Grafcet DIN standard : DIN EN 60848


Grafcet sample:

No Description
1 Directed line
2 Directed line (pointing upwards)
3 Initial Step 1
4 Continuous Action
5 Transition with transition condition 'I1'
6 Stored action on activation
7 Alternative branching
8 Time-dependent transition
9 Normal Step

Further Grafcet examples can be found here

Grafcet symbols

Symbol Description Remarks
Grafcet Initial Step Initial Step Is activated when the system is switched on.
Grafcet Step (Normal) Step -
Grafcet Enclosing Step Enclosing step Is connected to one or more sub-grafcets (enclosure)
Grafcet Initial Enclosing Step Initial Inclosing Step Is associated with one or more sub-grafcets (enclosure). This sub-grafcet contains at least 1 initial step.
Grafcet Macro Step Macro Step Is connected to one or more sub-grafcets (expansion). This sub-grafcet must contain an input step and an output step. The name of the macro step must begin with M.
Grafcet Jump Jump Activates the specified step
Grafcet Directed line Directed line Connects Grafcet elements with each other. Effective direction is downwards.
Grafcet Directed line upwards Directed line directing upwards Connects Grafcet elements with each other. Effective direction is upwards.
Grafcet Transition Transition Here the logical condition is defined which activates the next step. This condition must return True or False.
Grafcet Alternative Branch Alternative Branch The individual transition conditions must be mutually exclusive. Otherwise the behaviour is not clearly defined.
Grafcet Parallel Branch Parallel Branch The connected steps are activated simultaneously.
Grafcet Synchronization Synchronization The following transition is only enabled if all steps are active.
Grafcet Coninious Action Continuous Action Writes the step state (True or False) continuously (continuously) to the operands.
Grafcet Coninious Action with Condition Continuous action with condition Writes True if step active and the condition is True, otherwise False is written.
Grafcet Stored Action on Activation Stored Action on Activation The operand is written once when step is activated.
Grafcet Stored Action on Deactivation Stored action on deactivation The operand is written once when the step is deactivated.
Grafcet Stored Action on Event Action stored on event The operand is written once if the step is active and the event (e.g. edge) is then fulfilled.
Grafcet Forcing Situation Forcing Control Situation Activate and hold certain steps of a sub-grafcet
Grafcet Forcing Current Situation Forcing Current Situation Freeze (hold) current state of steps
Grafcet Forcing Empty Situation Forcing Empty Situation Disable all steps of a sub-grafcet
Grafcet Forcing Initial Situation Forcing Initial Situation Enable all initial steps of a sub-grafcet. Deactivate all other steps in the sub-grafcet.

Grafcet rules

  • A transition can only trigger (activate the next step) if the transition condition is fulfilled and this is released. The release is completed if the step immediately before it is active.
  • Steps and transitions must always alternate. 2 steps or 2 transitions in a row are not allowed.
  • The transition condition is always evaluated independent of the step status. This means that if times are started independently of the step variable, they can already run before the step is activated.
  • If a step is forced, the actions react with normal behavior to the status of the step.
  • Several steps can be active at the same time.
  • Several steps in a linear step chain may be active simultaneously**.

Note 1 on actions

Continuous actions and stored actions.

If an operand is written with a continuous action, then the same operand must not be written with a stored action. Why is this so? The cont. action is similar to an assignment that is processed at the end of the PLC cycle.

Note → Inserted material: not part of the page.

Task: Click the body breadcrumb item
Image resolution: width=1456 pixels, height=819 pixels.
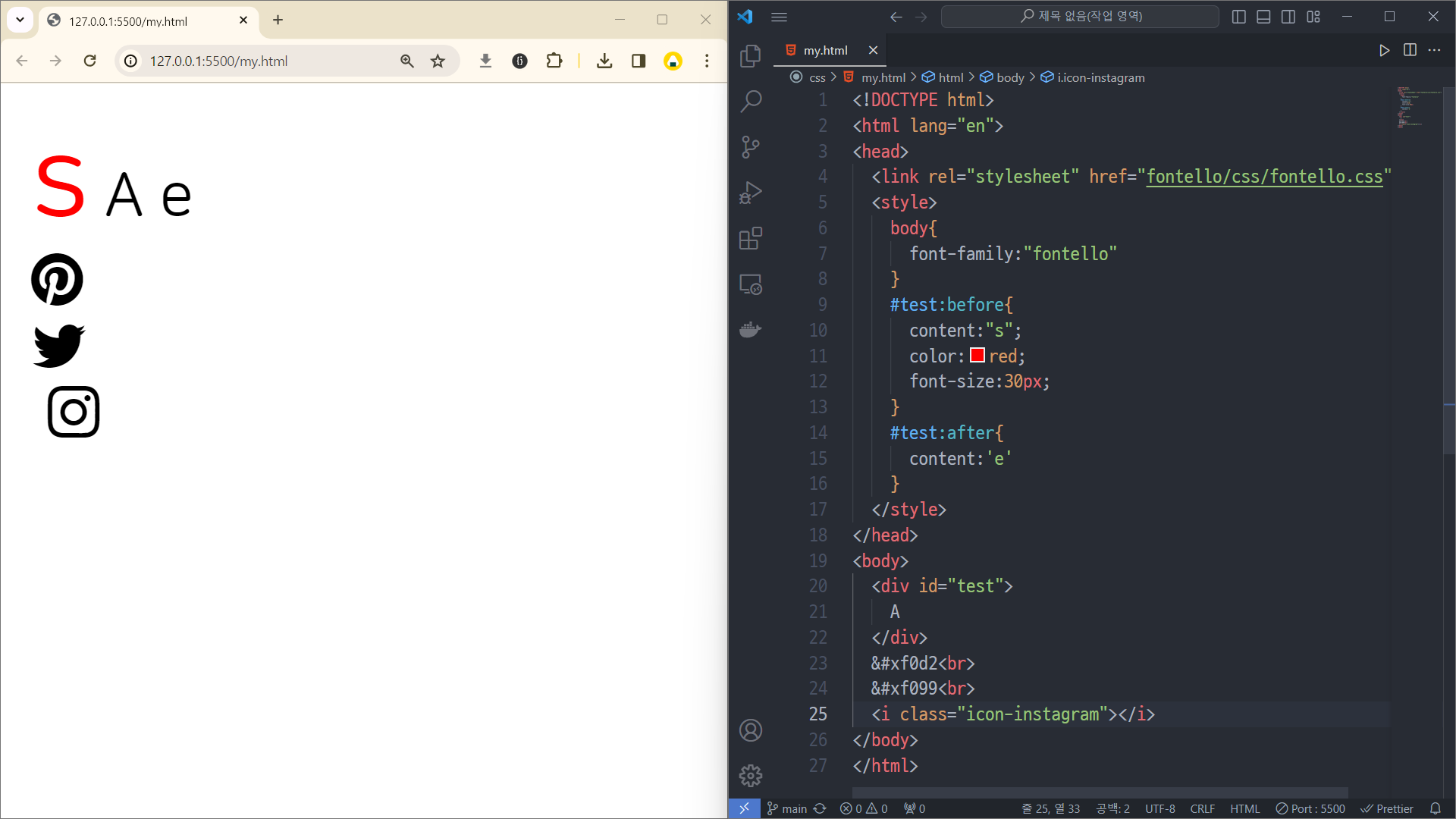Action: click(1009, 77)
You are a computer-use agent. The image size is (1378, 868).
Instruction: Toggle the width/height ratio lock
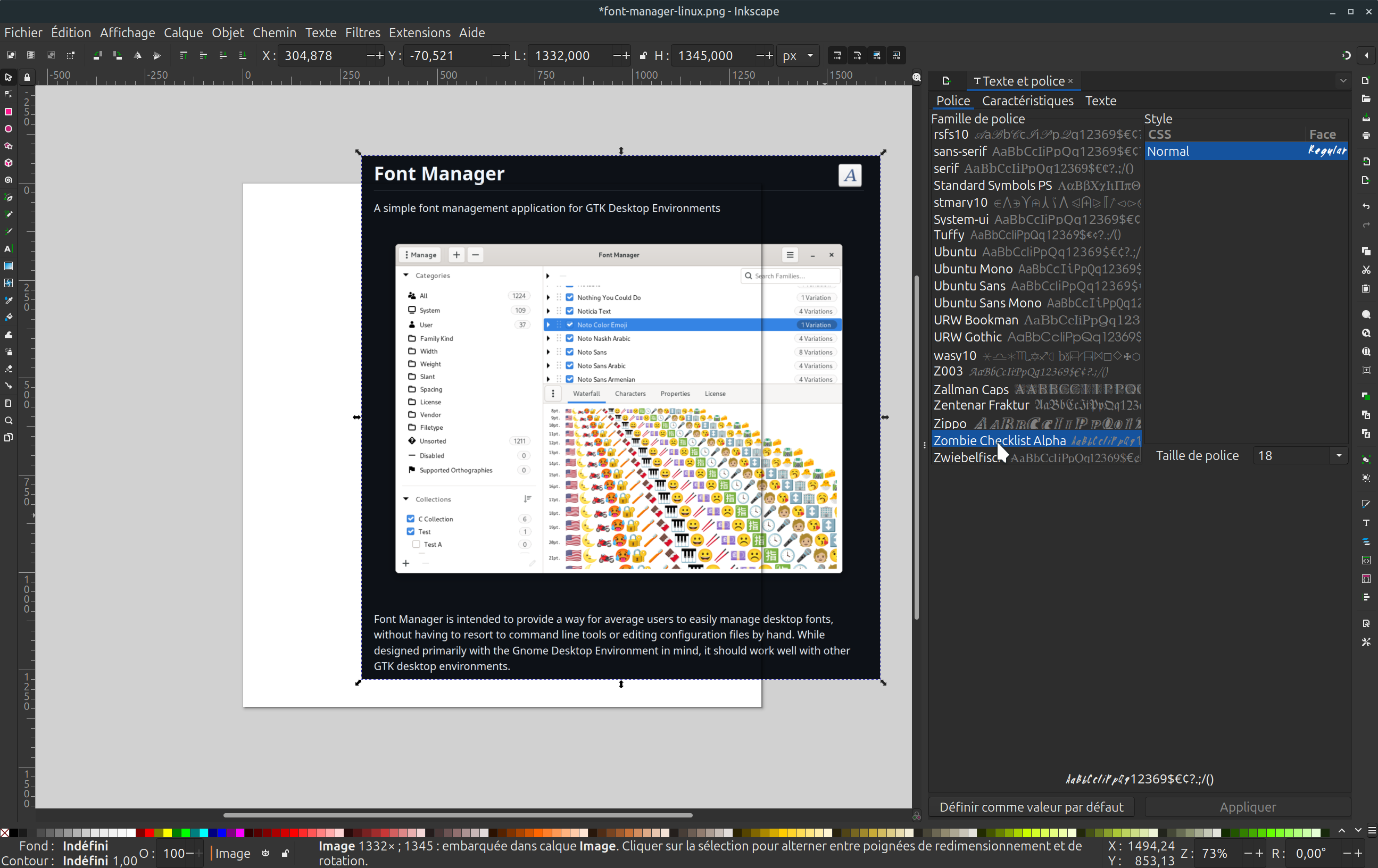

The cont. action writes either TRUE or FALSE in the specified operands. Thus, it always writes continuously, at any time. If several continuous actions write the same operand, the state of the operand is determined by the OR operation of all step variables.

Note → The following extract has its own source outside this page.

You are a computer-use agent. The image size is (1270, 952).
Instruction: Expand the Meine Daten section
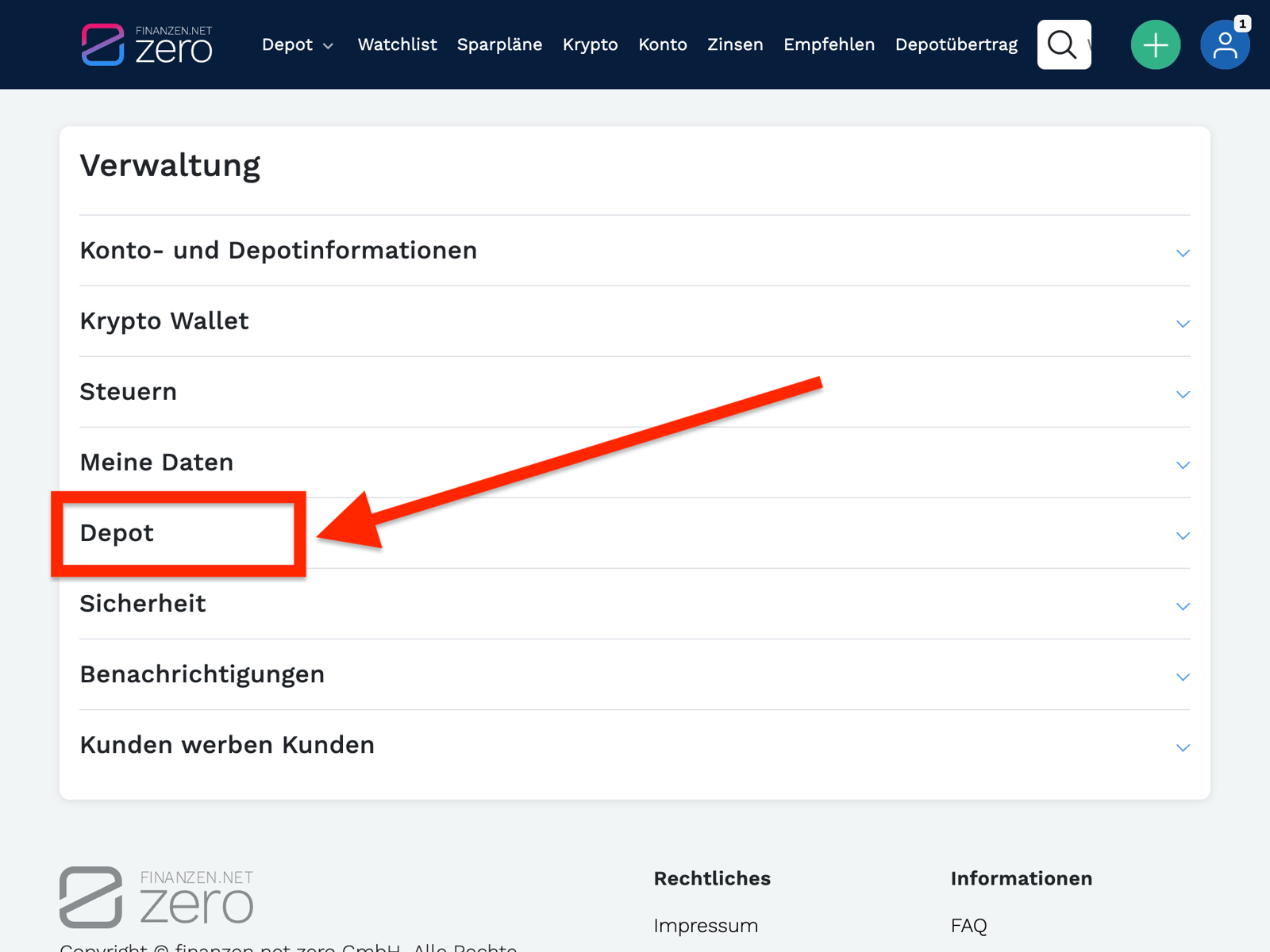[x=1183, y=464]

This means that a stored action, which is processed within the cycle, is always overwritten by the cont. action. For this reason, it makes no sense to use cont. actions and stored actions that write to the same operand. Grafcet-Studio therefore displays an error.

Note 2 on actions

Stored actions on event

Stored actions on Event write the operand at a determined time (event). This event is defined in a term. The term should define a change of value- i.e. an edge.

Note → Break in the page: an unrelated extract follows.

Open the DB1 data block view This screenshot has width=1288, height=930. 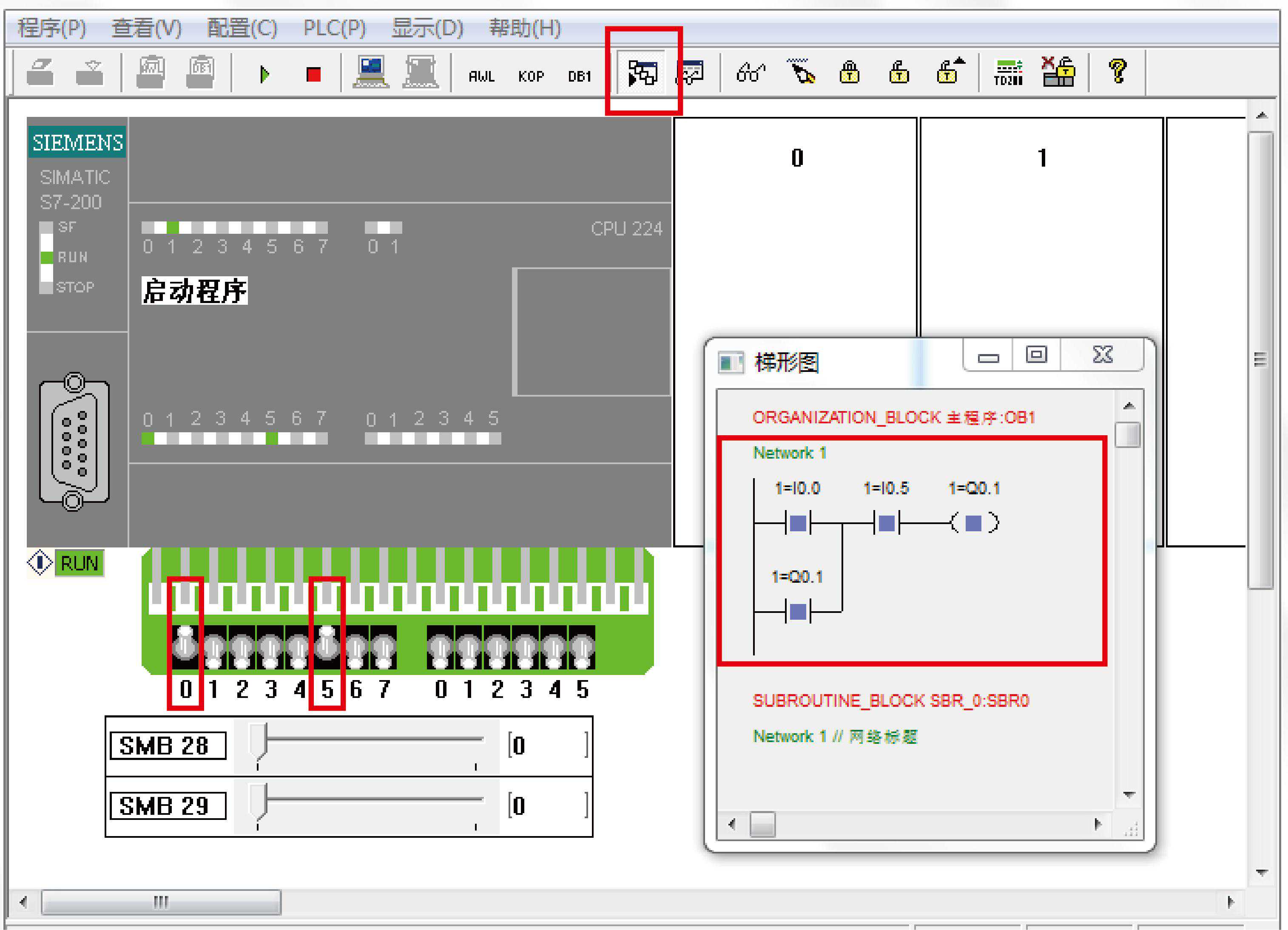pos(579,76)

Event= ↑I0 The event is therefore defined as a rising edge of I0.

Important: However, the edge is not evaluated until the corresponding step is active. This means that the edge is not detected if the step is inactive.

Conclusion: The operand is written 1 time if the corresponding step is active and the edge occurs afterwards.

Consequently, the operand is not written when:

  • the edge occurs, before the corresponding step is active.
  • the edge occurs simultaneously with the step activation.